Jared Lee Loughner vor Gericht
Jared Lee Loughner vor Gericht(c) EPA (Joan Andrew)

Von mehr als einem Dutzend US-Marshalls bewacht ist zwei Tage nach dem Attentat von Arizona Todesschütze Jared Lee Loughner erstmals vor Gericht erschienen. Bei dem 15-minütigen Haftprüfungstermin wurde der 22-Jährige am Montag in Phoenix zu seinen Personalien befragt, Der Richter las ihm die Anklagepunkte sowie das möglich Strafmaß vor. Eine Freilassung gegen Kaution wurde abgelehnt.
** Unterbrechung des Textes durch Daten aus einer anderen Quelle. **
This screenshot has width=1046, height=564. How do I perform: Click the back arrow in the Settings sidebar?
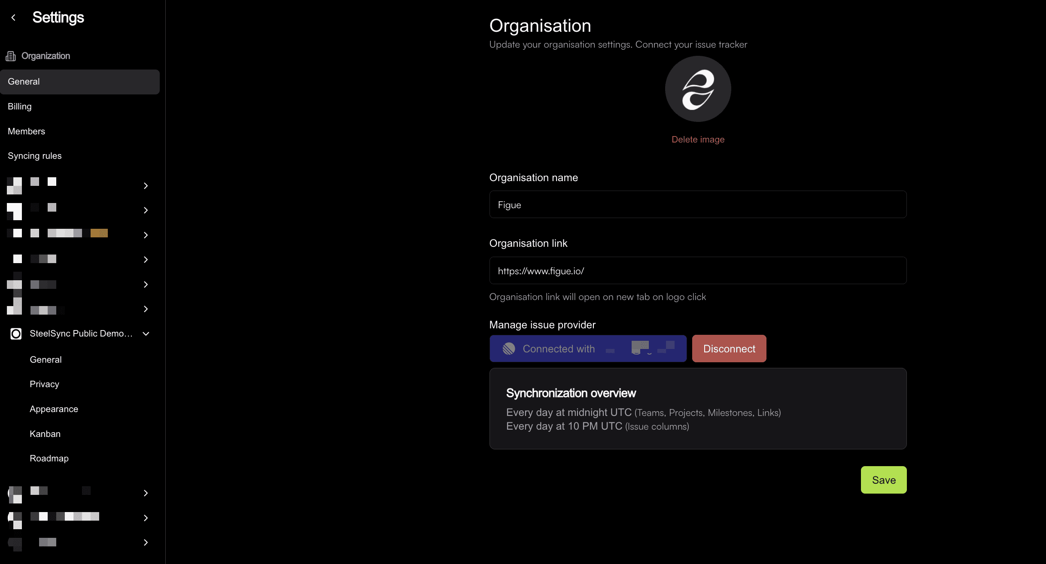click(13, 17)
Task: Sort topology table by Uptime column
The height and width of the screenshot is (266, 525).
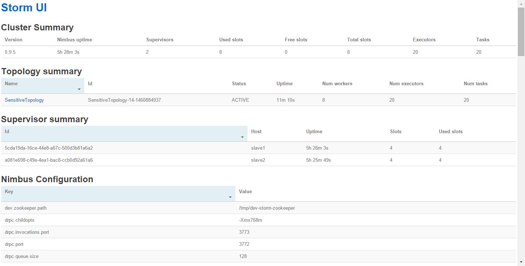Action: coord(284,84)
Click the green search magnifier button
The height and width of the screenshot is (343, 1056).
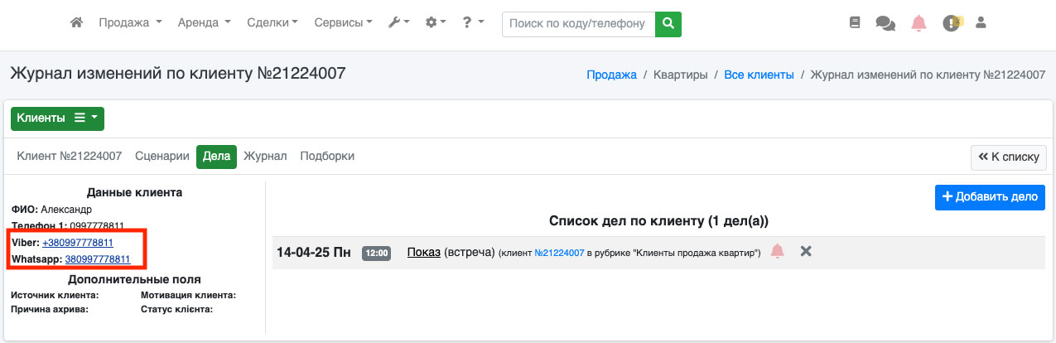[668, 24]
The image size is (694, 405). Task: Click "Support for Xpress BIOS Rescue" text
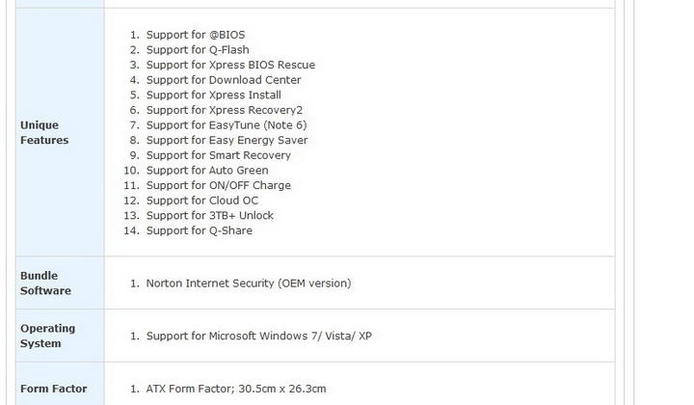tap(230, 65)
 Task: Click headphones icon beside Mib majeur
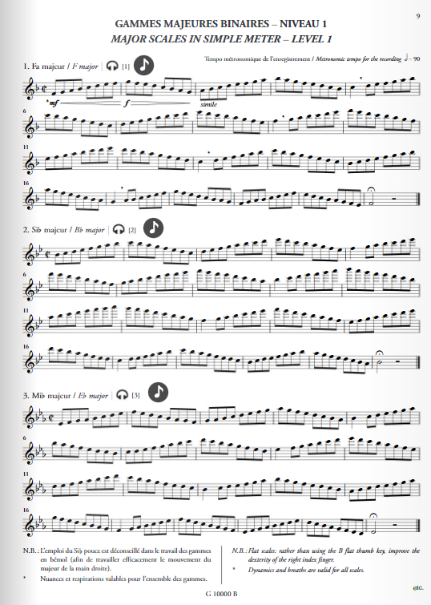[123, 395]
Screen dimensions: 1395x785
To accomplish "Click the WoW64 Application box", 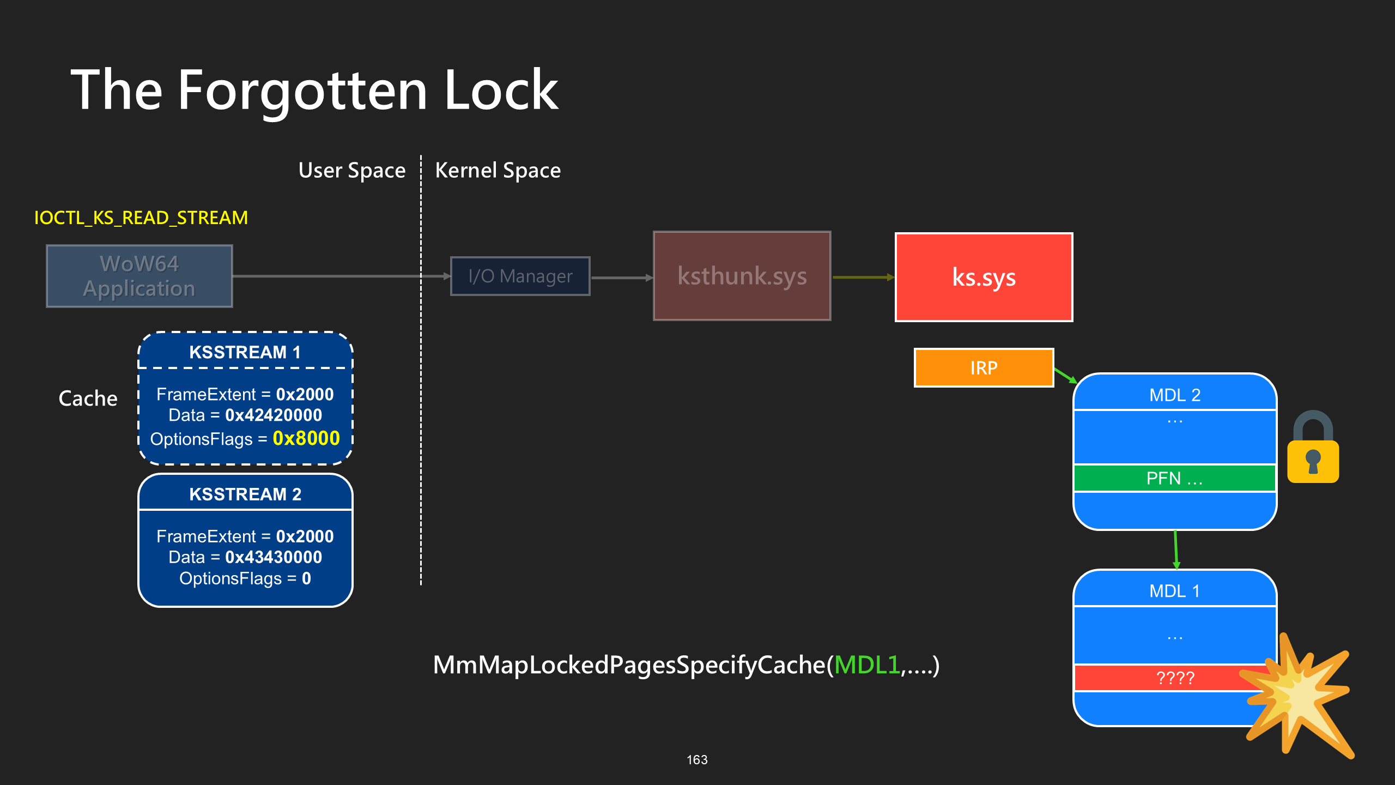I will pos(140,276).
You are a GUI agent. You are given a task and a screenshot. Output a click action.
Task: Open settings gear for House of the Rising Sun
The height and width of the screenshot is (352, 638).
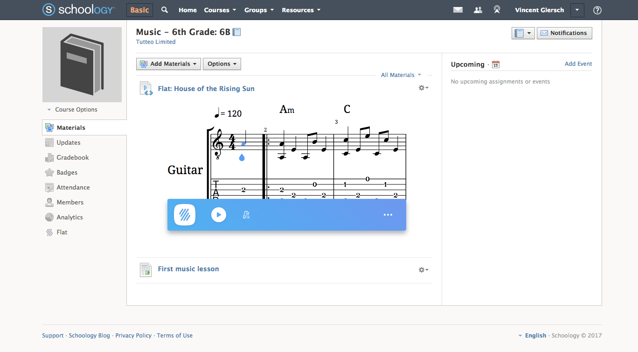pyautogui.click(x=423, y=87)
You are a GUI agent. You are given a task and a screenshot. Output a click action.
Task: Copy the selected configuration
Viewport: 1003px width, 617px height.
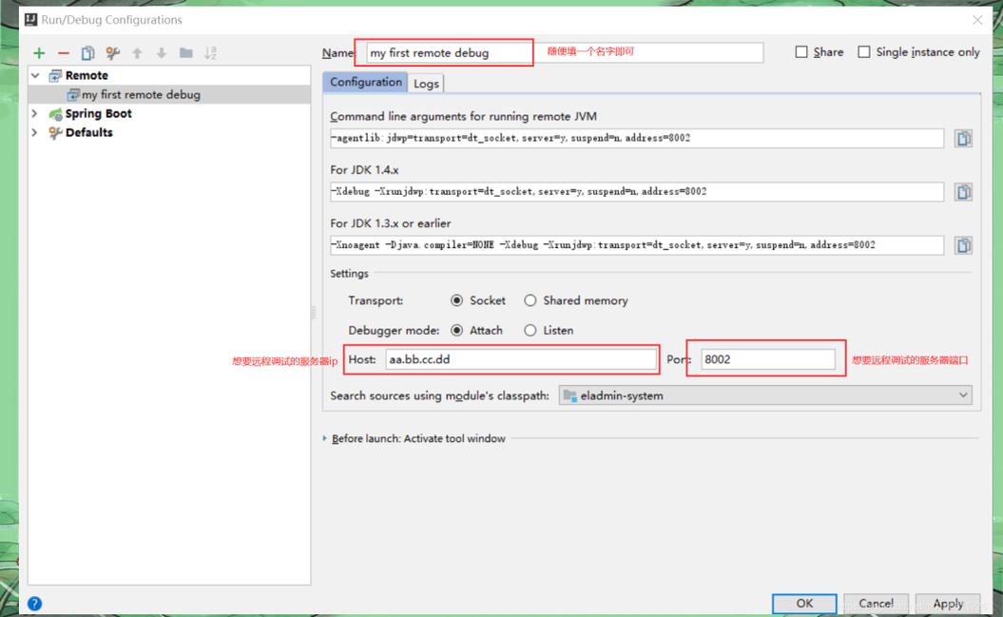[88, 53]
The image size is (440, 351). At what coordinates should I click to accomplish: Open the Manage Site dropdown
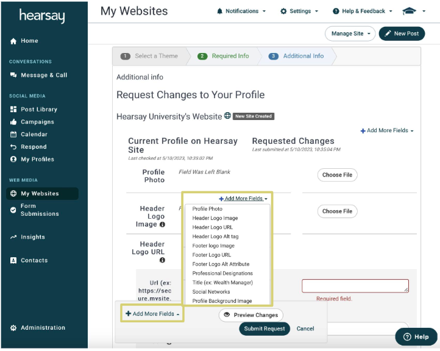[350, 34]
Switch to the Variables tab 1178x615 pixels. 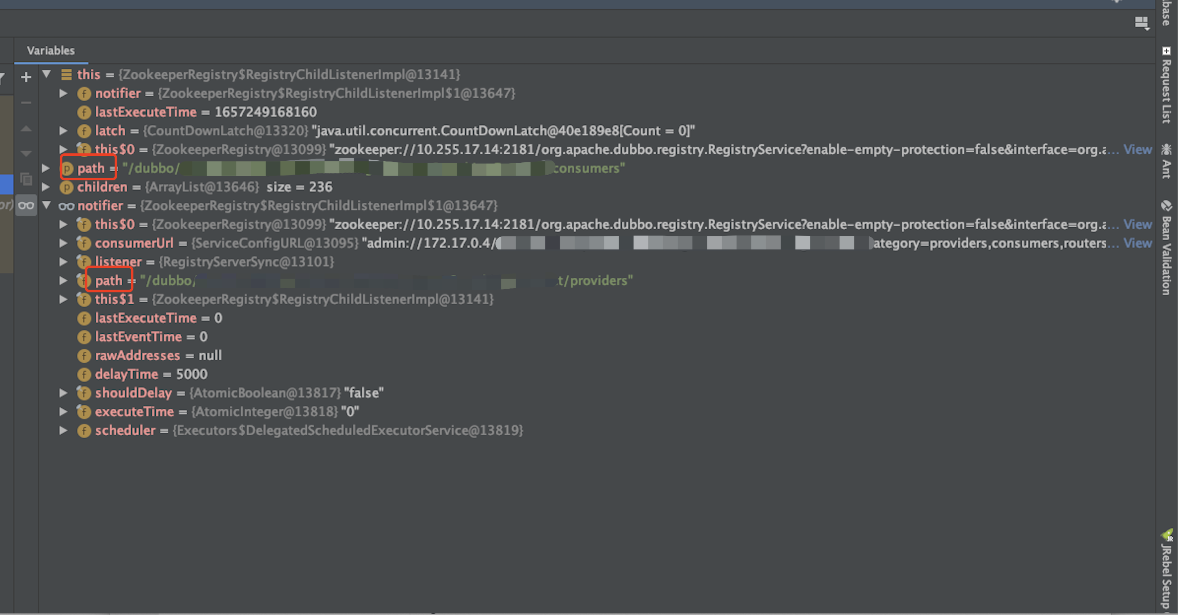(50, 50)
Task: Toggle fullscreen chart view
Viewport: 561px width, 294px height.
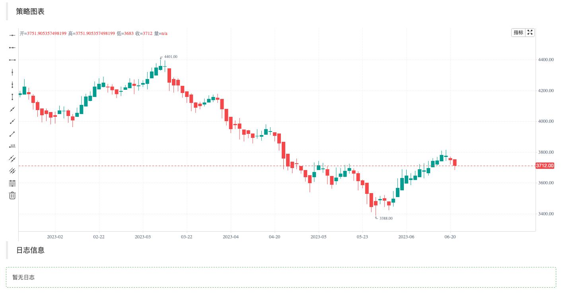Action: [530, 33]
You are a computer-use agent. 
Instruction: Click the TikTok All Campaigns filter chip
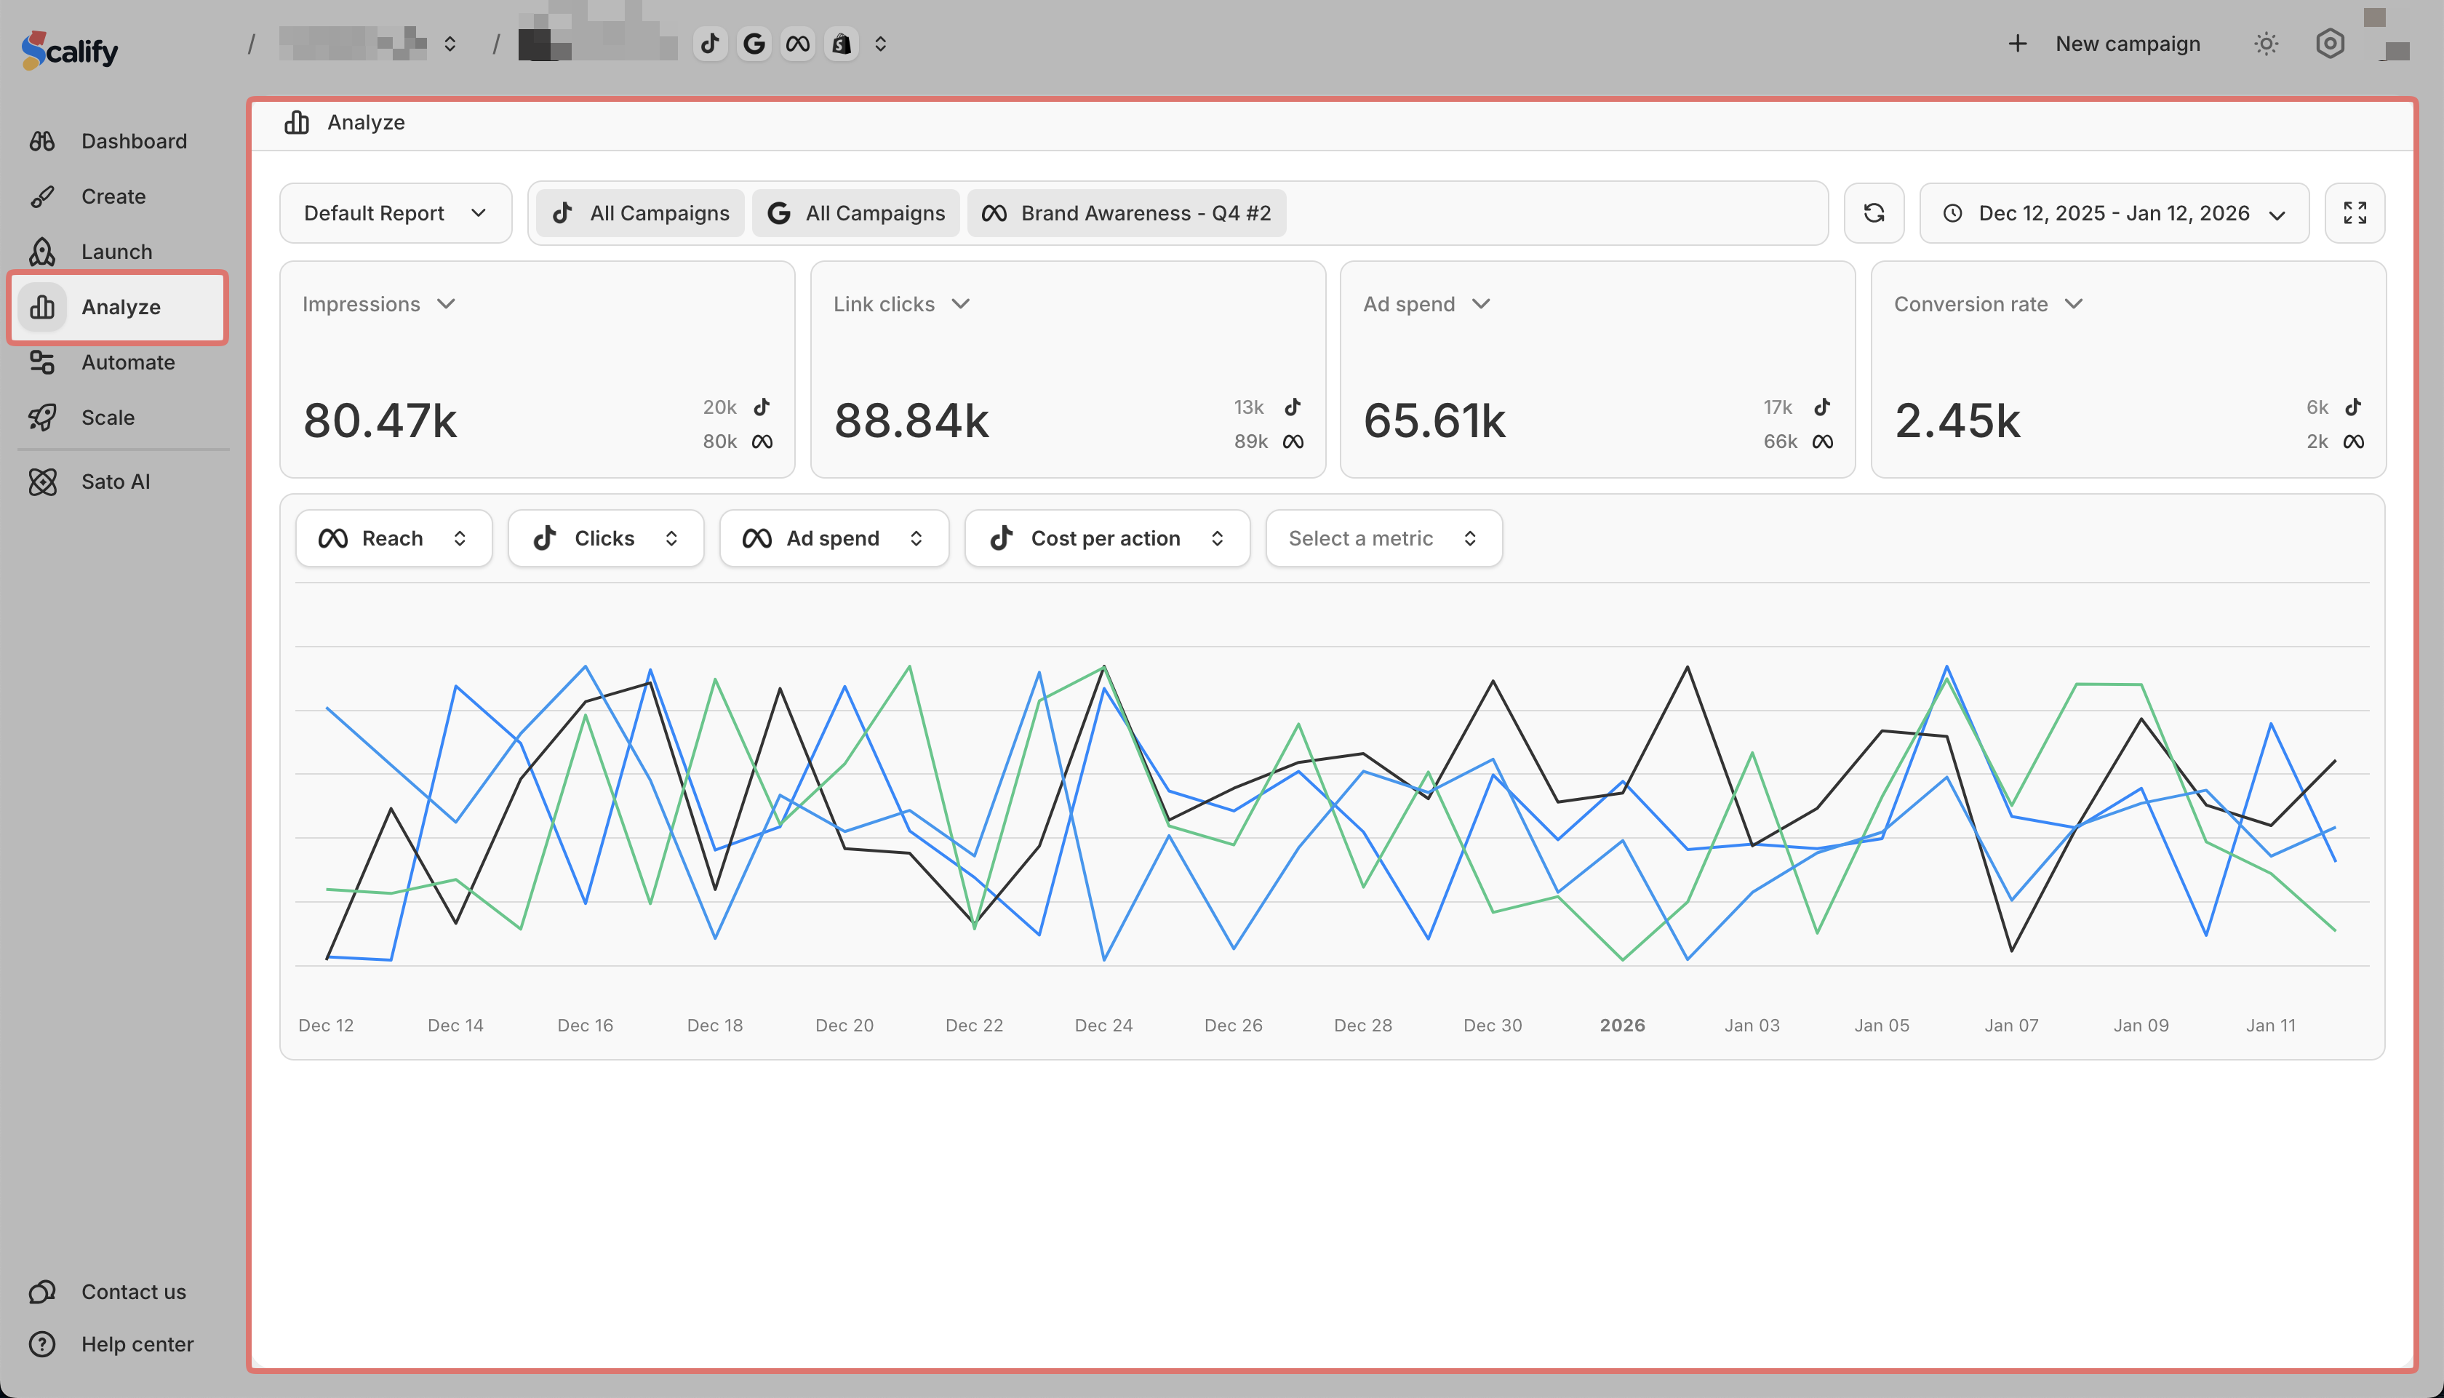point(640,213)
Loughner habe den Eindruck vermittelt, alles verstanden zu haben, berichtete ein CNN-Reporter. "Er war mental voll da, wusste genau, was vor sich ging." Er habe selbstbewusst gewirkt. Der an Händen und Füßen gefesselte Todesschütze sei dem Richter gegenüber freundlich gewesen und habe sich gut ausgedrückt. An seiner rechten Seite seines kahlgeschorenen Kopfes sei eine Wunde sichtbar gewesen, hieß es.

Todesstrafe für Loughner?

Die nächste Anhörung wurde für den 24. Jänner anberaumt. Der Todesschütze wird von Anwältin Judy Clarke vertreten, die nach Angaben der "New York Times" bereits "Unabomber" Theodore Kaczynski und Zacarias Moussaoui, einen Komplizen der Anschläge vom 11. September 2001, verteidigte. Zunächst war unklar, ob die Staatsanwaltschaft die Todesstrafe fordert. Der Attentäter ist des mehrfachen Mordes und versuchten Mordes angeklagt.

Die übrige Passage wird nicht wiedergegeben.